The University of Texas’ M.D. Anderson Cancer Center has taken the unconventional step of lashing out at the American Association of University Professors over a pending investigative report on the medical facility, pre-emptively releasing the document and denouncing it as inaccurate and unfair.
The cancer center’s executive leadership on Friday sent the AAUP a letter calling the association’s draft report on its investigation’s findings a "biased editorial by misinformed individuals seeking to paint M.D. Anderson in the most negative light, possibly in hopes of recruiting additional membership to their labor union."

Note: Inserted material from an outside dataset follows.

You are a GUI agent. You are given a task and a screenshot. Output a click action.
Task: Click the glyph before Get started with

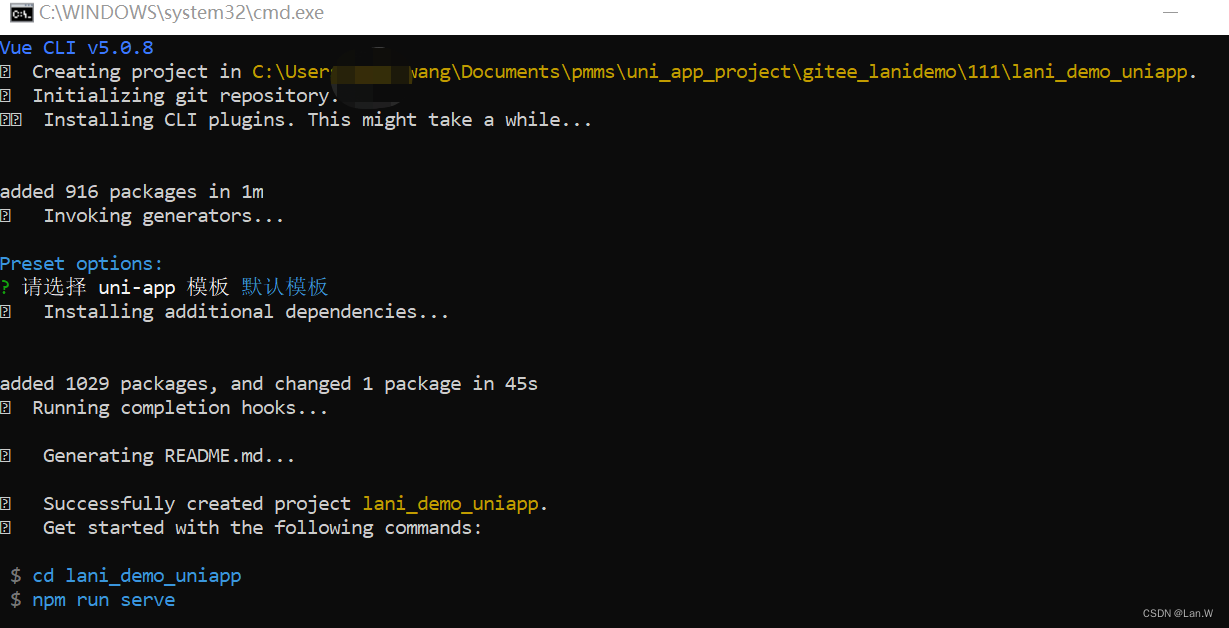coord(5,528)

In an email marking the latest of several attempts by M.D. Anderson to strike back at the AAUP, Jim Newman, a cancer-center spokesman, sent news organizations copies of both the center’s response to the draft report and the report itself, which the AAUP had stamped "confidential" and "not for release."

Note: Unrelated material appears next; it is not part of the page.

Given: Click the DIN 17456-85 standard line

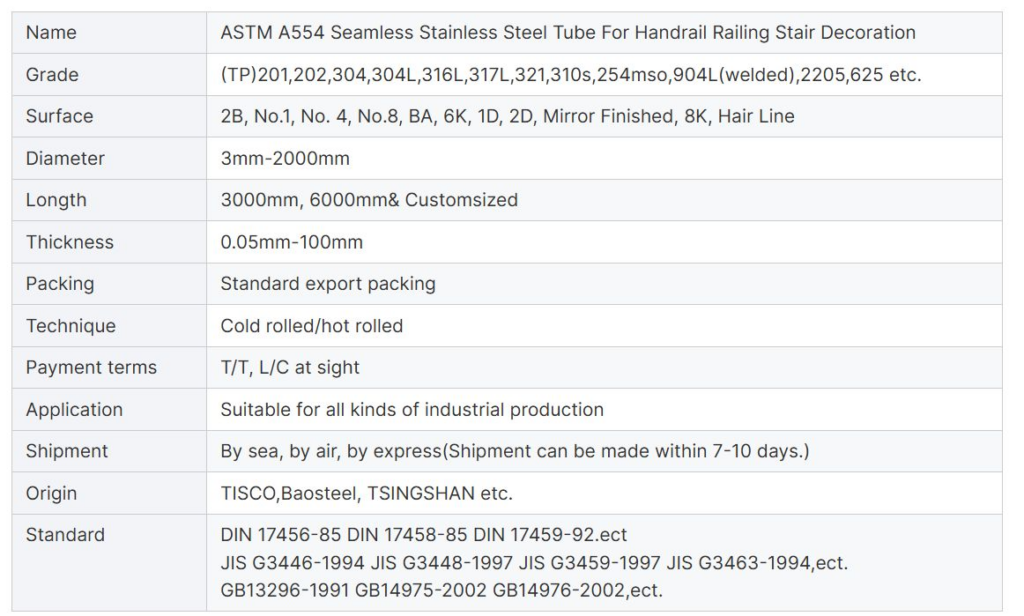Looking at the screenshot, I should [423, 535].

"M.D. Anderson does not typically release drafts of reports," Mr. Newman’s email said. "However, given the surprising focus of this document and the significant errors throughout, we feel that we need to be fully transparent about what the AAUP considers an honest and fair assessment of a public institution operating under both state and federal law."
Gregory F. Scholtz, director of the AAUP’s Department of Academic Freedom, Tenure, and Governance, on Friday said it characterizes such draft reports as confidential "mainly to protect the institution" until responses can be incorporated into the document and inform possible revisions.
"If they are concerned with inaccuracies in the report, I would assume they would not want them circulated widely," Mr. Scholtz said. "If they are truly inaccuracies, we will correct them."
A Refusal to Submit
The AAUP’s draft report focuses on the cases of two faculty members whose contracts the center refused to renew, and a third whom it reassigned from the faculty to an administrative position. The report concludes that the center has disregarded AAUP principles dealing with tenure, due process, and shared governance.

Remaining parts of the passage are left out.